***
When I was a child in Catholic school, the nuns never tired of telling us how lucky we were. Of course we were lucky in the obvious ways that should never be taken for granted — lucky for our health, our food, our families, lucky to be able to go to school — but in the face of real disaster, our luck escalated dramatically.
At 9, when I came back to school after a car accident, they tallied up my good fortune: a broken nose, a broken wrist, my lip stitched back together, shards of glass still pushing out of my skull — it could have been so much worse! My sister was worse, she was still in the hospital. She would be there for awhile, resting between the white sheets of her astonishing luck. She should have been dead, and she wasn’t.
At the time, I thought the nuns were idiots. They simply refused to see how we suffered. But now — 48 years later — I think, man, were we lucky.
“If you won’t even complain about being injured and bedridden, I worry that you’re a constitutionally cheerful person who can see the bright side in any situation and this whole thing isn’t going to work out,” a new young friend teased me in an email. I told her not to worry, I am fully capable of misery and complaint, I’m just saving mine.

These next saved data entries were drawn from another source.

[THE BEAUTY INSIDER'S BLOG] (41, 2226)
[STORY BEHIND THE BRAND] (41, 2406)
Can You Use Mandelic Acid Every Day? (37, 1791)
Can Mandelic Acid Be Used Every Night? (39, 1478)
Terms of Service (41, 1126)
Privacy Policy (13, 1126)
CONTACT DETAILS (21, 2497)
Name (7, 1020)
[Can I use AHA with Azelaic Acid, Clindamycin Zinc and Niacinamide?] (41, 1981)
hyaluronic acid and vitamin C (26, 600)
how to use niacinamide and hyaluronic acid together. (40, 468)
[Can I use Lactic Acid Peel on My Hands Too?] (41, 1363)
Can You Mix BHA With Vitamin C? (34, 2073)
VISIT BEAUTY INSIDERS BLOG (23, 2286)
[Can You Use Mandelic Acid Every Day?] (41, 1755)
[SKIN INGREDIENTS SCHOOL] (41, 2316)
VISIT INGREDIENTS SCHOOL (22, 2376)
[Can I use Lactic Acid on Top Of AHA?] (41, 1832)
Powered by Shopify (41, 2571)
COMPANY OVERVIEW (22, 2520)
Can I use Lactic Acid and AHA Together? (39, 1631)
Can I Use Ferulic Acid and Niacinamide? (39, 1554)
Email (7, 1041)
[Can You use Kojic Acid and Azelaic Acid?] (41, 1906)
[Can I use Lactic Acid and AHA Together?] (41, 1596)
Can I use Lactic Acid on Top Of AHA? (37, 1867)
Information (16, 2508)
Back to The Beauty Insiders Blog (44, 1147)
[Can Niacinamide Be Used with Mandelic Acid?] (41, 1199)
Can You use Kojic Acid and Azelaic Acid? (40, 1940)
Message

Had I leapt up on a step stool and missed my landing two years ago, I doubt I would have managed the situation with quite so much sagacity. I would have found the boot burdensome (it is). I would have said the timing was impossible (no matter what the timing was). But the pandemic has taught me that my plans are of no importance, that everything can be canceled, that I’m lucky to have a house to live in and a person I love to live with.
As is true with most writers, I have a talent for stillness which has only been fortified by the last year and a half. Eight more weeks in the house doesn’t actually constitute a problem. My sprain-ligament-fracture trifecta doesn’t actually constitute a problem. It turns out I know a lot of people who’ve had metal plates screwed into their ankles, and we all know a lot of people who’ve had to deal with things much worse than that.
My friend Sister Nena, who taught me to read when I was 6, called to check on me. She’s broken both of her feet before, once the left and once the right. She wanted to know if I had a walking boot. I told her I did. “Oh,” she said, “you’re so lucky.”